It is hard to establish how many trees have been affected at Carmel, especially with the time of year and the annual seasonal leaf fall that is naturally occurring. However it appears that the trees showing the initial signs of the disease are the smaller saplings. It is known that smaller trees can succumb quite quickly whereas the older trees can resist it for some time. However prolonged exposure, or another pest or pathogen attaching it in a weakened state does cause more mature trees to die.
It is also known that some trees shown a natural resilience to the disease. We shall have to see how the Carmel Ash fares.
We have been clearing willow and reeds to keep open an area of species rich fen. The rare marsh pea has been recorded here and we annually cut back the encroaching taller vegetation in an effort to retain this important habitat and species.
We have also spent a day at Llandyfeisant church yard at our Dinefwr Castle Woods Reserve. Each autumn the vegetation from the previous year’s growth gets cut back and removed to allow the flora for next year to flourish. For those who have never been the church yard is a great place to see snowdrops in February.
Also at Castle Woods we have been joined by staff from Glamorgan to help in some woodland thinning.
We have entered into a 5 year Glastir Woodland Management agreement for South Lodge Woods. During this period, each year a section has been identified and will be thinned. The thinning will increase the amount of light reaching the woodland floor, encouraging the growth and regeneration of seedlings, and a varied age structure of trees within the woodland. The thinning aims to also giving room to some of the fantastic veteran trees that are present.

Pixel coordinate grounding data:
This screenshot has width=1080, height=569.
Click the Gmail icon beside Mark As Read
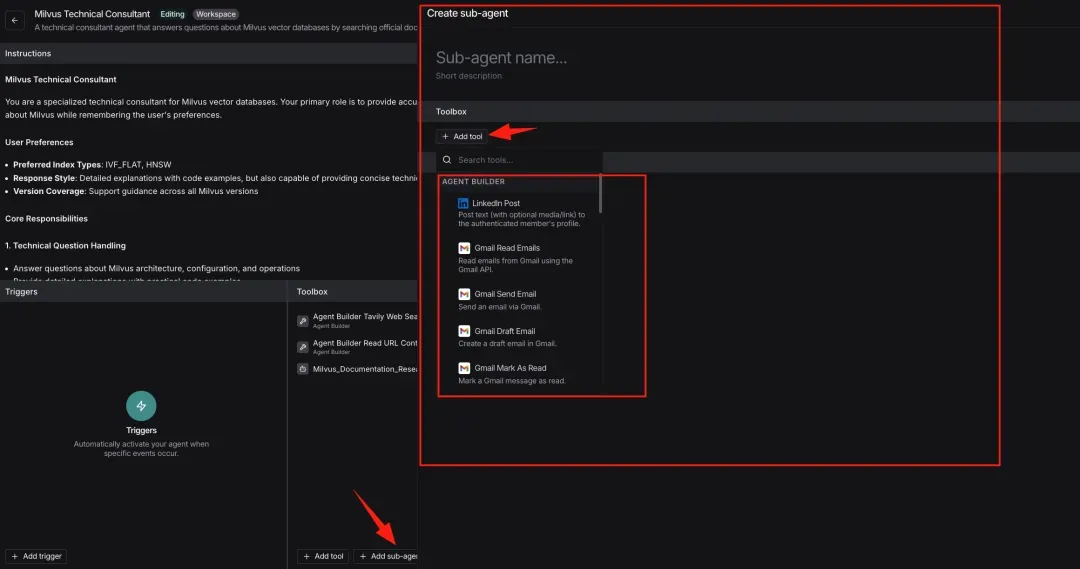464,368
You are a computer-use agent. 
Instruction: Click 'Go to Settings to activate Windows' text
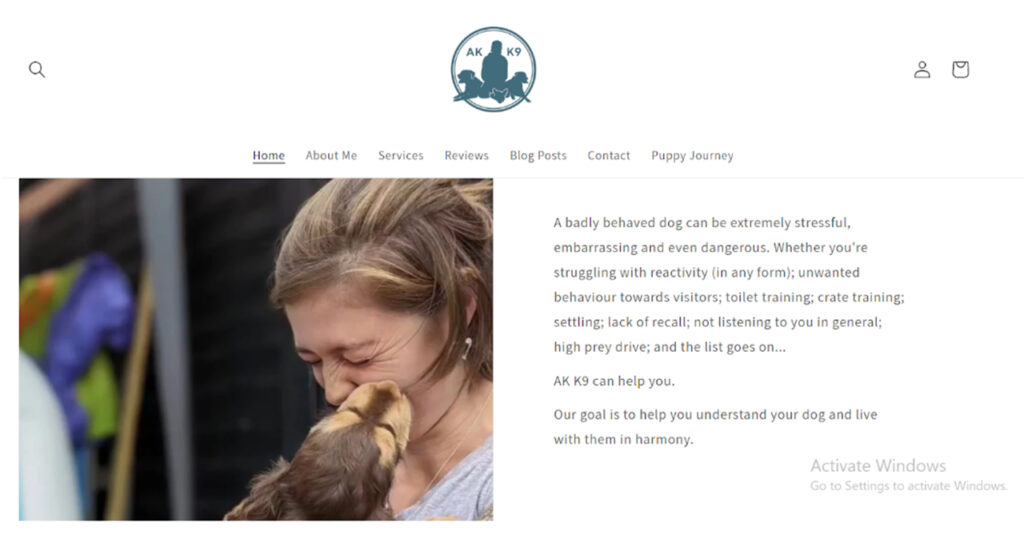(x=908, y=485)
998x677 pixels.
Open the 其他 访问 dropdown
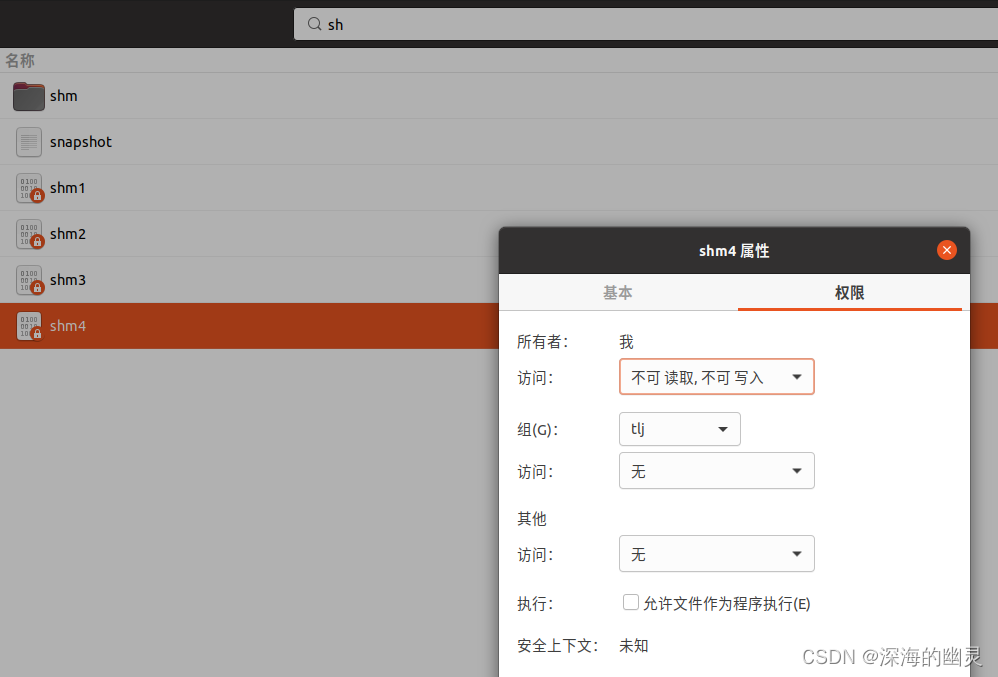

About this task: Please mark each statement below (a), (b), (c) yes or no against the reserve work text above, quoting the words of the text that decide it. (a) The trees showing the first signs of the disease at Carmel appear to be the smaller saplings. (b) The Glastir Woodland Management agreement for South Lodge Woods runs for 10 years. (c) The church yard at Llandyfeisant is a great place to see snowdrops in March.

Finished task:
(a) Yes: "it appears that the trees showing the initial signs of the disease are the smaller saplings."
(b) No: "We have entered into a 5 year Glastir Woodland Management agreement for South Lodge Woods."
(c) No: "the church yard is a great place to see snowdrops in February."